Costumo dizer com frequência que, nestes momentos de conversa com Jesus, que nos vê e nos ouve do sacrário, não podemos cair numa oração impessoal.
E observo também que, para meditar de modo a que se inicie imediatamente um diálogo com o Senhor, não é preciso pronunciar palavras.
Precisamos, sim, de sair do anonimato e de nos pôr na sua presença tal como somos, sem nos escondermos na multidão que enche a igreja, nem nos diluirmos num palavreado oco, que não brota do coração mas de um costume desprovido de conteúdo.

Posto isto, acrescento agora que também o teu trabalho deve ser oração pessoal e há-de converter-se numa grande conversa com o Nosso Pai do Céu.
Se procuras a santificação na tua actividade profissional e através dela, terás necessariamente de te esforçar para que ela se converta numa oração sem anonimato.
E nem sequer estes teus afãs podem cair na obscuridade anódina de uma tarefa rotineira, impessoal, porque nesse mesmo instante teria morrido o aliciante divino que anima o teu trabalho quotidiano.

Vêm-me neste momento à memória as minhas viagens às frentes de batalha durante a Guerra Civil Espanhola.
Sem contar com qualquer meio humano, acudia aonde houvesse alguém que necessitasse do meu trabalho de sacerdote.
Naquelas circunstâncias tão peculiares, talvez propícias a que muitos justificassem os seus abandonos e os seus descuidos, não me limitava a sugerir um conselho simplesmente ascético.
Movia-me então a mesma preocupação que sinto agora e que estou a procurar que o Senhor desperte em cada um de vós.
Interessava-me pelo bem das suas almas e também pela sua alegria aqui na terra.
Por isso, animava-os a aproveitarem o tempo com tarefas úteis, evitando que a guerra se tornasse numa espécie de parêntesis na sua vida.
Pedia-lhes que não se desleixassem e fizessem o possível por não converter a trincheira e a guarita numa espécie de sala de espera das estações de caminhos de ferro da época, onde a gente matava o tempo à espera daqueles comboios que parecia que nunca mais chegariam...

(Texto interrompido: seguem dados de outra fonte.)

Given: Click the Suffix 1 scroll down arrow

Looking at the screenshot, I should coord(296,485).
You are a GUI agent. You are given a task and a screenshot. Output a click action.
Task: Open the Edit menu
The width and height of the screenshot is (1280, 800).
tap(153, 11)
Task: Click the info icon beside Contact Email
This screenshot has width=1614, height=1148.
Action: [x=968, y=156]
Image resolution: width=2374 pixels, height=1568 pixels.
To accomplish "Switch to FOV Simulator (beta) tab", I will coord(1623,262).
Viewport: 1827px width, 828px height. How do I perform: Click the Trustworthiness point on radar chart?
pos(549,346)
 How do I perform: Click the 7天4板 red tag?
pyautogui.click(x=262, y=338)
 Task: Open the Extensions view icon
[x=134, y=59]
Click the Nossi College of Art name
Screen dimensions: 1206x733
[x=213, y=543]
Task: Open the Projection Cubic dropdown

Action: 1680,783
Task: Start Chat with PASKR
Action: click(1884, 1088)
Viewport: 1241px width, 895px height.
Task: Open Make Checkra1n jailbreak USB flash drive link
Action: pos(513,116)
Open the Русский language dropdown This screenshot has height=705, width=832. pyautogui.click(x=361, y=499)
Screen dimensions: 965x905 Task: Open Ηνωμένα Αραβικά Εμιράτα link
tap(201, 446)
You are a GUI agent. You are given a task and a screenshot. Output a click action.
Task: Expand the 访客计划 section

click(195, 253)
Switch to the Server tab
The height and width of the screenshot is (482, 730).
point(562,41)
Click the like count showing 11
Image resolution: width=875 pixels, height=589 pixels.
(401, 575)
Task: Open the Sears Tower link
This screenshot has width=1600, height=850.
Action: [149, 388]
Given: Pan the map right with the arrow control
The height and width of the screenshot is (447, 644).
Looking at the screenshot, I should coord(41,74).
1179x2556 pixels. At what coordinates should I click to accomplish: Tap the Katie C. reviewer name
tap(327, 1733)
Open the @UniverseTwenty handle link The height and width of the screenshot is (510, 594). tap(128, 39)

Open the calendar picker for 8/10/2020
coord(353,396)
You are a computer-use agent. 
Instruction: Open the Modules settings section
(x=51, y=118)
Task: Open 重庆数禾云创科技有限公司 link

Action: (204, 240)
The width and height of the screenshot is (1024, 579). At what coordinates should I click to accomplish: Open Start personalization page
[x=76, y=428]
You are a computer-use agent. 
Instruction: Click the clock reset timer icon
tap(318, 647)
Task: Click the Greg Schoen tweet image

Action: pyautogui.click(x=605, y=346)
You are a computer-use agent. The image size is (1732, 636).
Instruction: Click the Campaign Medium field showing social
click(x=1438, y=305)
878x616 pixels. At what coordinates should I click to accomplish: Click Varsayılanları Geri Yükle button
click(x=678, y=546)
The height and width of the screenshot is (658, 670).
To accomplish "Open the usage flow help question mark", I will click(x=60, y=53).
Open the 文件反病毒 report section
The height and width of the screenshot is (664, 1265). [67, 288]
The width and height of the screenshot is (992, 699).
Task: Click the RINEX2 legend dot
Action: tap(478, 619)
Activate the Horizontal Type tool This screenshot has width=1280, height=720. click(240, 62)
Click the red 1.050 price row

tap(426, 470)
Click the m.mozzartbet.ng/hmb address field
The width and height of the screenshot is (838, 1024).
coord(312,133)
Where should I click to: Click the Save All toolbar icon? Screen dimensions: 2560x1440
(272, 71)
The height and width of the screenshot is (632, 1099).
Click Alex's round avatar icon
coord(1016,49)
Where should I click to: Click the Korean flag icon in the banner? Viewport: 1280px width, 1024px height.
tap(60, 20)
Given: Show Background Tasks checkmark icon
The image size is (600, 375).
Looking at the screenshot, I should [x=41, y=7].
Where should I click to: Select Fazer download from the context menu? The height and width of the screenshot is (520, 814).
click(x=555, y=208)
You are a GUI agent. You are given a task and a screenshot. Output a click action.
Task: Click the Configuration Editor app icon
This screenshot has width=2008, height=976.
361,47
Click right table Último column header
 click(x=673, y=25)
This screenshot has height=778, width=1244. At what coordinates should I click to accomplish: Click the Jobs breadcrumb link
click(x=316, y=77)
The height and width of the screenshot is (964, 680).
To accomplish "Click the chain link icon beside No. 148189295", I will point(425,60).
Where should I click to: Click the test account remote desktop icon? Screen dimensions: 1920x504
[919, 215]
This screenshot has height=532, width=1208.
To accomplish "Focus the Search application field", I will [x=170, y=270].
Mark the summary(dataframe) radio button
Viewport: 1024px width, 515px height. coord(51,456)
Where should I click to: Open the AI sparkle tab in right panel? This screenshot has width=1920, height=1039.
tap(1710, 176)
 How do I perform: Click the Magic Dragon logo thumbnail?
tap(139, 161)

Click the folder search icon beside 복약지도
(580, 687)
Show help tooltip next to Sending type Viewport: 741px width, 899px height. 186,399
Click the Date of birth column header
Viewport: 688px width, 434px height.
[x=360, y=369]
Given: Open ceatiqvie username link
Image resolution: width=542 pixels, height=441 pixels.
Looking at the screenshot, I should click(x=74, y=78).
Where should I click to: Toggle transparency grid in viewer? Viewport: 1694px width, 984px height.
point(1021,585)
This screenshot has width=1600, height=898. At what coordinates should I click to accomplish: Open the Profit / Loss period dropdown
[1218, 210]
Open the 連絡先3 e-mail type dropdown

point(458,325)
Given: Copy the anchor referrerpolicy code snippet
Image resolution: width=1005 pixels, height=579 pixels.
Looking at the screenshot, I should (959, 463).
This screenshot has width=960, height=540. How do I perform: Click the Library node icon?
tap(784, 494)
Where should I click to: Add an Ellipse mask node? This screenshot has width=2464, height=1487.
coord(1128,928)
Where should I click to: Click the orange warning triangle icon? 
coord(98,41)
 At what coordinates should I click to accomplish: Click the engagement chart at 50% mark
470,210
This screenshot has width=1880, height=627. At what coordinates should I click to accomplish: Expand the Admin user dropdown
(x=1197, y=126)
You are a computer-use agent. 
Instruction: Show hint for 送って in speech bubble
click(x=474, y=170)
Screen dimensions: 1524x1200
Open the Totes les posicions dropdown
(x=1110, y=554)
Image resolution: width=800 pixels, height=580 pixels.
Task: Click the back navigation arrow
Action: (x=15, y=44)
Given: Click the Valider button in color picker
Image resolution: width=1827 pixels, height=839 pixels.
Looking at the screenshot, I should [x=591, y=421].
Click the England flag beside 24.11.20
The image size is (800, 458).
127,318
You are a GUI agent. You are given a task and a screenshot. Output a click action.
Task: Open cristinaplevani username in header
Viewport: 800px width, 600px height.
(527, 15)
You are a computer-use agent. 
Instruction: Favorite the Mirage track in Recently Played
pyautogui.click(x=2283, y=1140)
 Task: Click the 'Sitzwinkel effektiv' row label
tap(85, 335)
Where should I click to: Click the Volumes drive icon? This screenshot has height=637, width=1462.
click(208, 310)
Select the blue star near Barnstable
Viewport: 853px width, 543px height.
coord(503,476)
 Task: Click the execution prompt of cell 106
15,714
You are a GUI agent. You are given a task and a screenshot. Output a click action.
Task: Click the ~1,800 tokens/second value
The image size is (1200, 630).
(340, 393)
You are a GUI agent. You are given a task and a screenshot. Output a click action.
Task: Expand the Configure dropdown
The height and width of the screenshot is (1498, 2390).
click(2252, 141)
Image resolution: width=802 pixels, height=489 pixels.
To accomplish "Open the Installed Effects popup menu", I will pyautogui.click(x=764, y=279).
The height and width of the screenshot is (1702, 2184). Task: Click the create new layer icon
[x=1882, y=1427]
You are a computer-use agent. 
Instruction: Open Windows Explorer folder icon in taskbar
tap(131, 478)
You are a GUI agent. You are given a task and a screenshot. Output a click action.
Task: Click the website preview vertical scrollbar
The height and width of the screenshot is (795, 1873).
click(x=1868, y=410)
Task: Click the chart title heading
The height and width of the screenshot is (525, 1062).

Sugeria-lhes concretamente que se ocupassem com alguma actividade proveitosa, compatível com o seu serviço de soldados, como, por exemplo, estudar ou aprender línguas, aconselhando-os também a que nunca deixassem de ser homens de Deus e procurassem que toda a sua conduta fosse operatio Dei, trabalho de Deus.
E ficava comovido ao comprovar que esses rapazes, em situações nada fáceis, correspondiam tão maravilhosamente, que se notava a solidez da sua têmpera interior.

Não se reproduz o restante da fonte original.